Extracted data Block Start
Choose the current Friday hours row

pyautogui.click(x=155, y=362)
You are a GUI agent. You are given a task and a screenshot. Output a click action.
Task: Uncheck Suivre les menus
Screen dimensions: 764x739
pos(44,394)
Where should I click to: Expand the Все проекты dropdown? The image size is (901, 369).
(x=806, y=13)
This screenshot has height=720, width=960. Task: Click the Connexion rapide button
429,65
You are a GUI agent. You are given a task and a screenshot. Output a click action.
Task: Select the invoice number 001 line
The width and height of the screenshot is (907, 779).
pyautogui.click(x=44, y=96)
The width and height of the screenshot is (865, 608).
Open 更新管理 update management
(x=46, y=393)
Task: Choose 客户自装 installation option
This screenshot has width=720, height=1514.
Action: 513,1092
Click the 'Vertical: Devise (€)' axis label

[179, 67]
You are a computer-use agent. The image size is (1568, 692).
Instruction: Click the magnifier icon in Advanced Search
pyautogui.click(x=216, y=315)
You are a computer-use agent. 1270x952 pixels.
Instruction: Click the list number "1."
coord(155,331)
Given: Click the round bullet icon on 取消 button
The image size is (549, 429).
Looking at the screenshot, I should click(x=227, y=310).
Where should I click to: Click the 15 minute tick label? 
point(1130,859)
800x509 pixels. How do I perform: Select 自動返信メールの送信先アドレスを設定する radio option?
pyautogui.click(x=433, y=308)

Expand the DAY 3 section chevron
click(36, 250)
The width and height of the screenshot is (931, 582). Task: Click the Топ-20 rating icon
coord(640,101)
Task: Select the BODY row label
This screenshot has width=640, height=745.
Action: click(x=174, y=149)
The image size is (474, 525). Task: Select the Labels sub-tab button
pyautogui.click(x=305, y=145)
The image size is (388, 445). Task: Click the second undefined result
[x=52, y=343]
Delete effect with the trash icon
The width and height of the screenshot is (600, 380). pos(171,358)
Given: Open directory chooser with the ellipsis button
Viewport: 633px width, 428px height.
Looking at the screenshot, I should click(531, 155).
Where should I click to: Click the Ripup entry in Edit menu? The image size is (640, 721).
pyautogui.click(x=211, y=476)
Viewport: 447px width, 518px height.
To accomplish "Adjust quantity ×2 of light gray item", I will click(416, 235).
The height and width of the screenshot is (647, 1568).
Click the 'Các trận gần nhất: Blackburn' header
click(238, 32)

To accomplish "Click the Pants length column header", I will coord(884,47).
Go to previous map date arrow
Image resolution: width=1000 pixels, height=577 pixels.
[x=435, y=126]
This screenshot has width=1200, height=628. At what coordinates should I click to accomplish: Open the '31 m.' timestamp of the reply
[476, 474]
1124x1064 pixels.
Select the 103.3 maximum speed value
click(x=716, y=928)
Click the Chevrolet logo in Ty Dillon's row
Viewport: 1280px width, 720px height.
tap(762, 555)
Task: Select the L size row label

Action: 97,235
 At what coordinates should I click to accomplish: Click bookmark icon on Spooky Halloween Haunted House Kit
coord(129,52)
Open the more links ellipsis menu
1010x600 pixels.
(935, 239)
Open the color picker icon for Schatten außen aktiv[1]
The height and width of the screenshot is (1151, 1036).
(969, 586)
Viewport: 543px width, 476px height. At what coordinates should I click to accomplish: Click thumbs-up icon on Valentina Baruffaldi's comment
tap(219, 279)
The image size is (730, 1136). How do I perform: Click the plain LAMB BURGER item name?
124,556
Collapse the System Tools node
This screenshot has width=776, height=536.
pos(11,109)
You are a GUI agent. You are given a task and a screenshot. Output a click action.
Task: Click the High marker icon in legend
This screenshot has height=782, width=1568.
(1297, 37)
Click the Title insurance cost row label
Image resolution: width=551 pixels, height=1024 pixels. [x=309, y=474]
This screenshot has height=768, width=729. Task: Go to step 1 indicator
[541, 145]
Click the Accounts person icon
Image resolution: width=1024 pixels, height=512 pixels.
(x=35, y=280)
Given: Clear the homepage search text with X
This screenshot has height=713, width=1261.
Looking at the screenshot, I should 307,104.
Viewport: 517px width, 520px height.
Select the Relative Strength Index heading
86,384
Extracted data Block End
* Exercise *
Copy every line from the material in which the word "ellipsis" can be found.

* Exercise solution *
Given: Open directory chooser with the ellipsis button
Open the more links ellipsis menu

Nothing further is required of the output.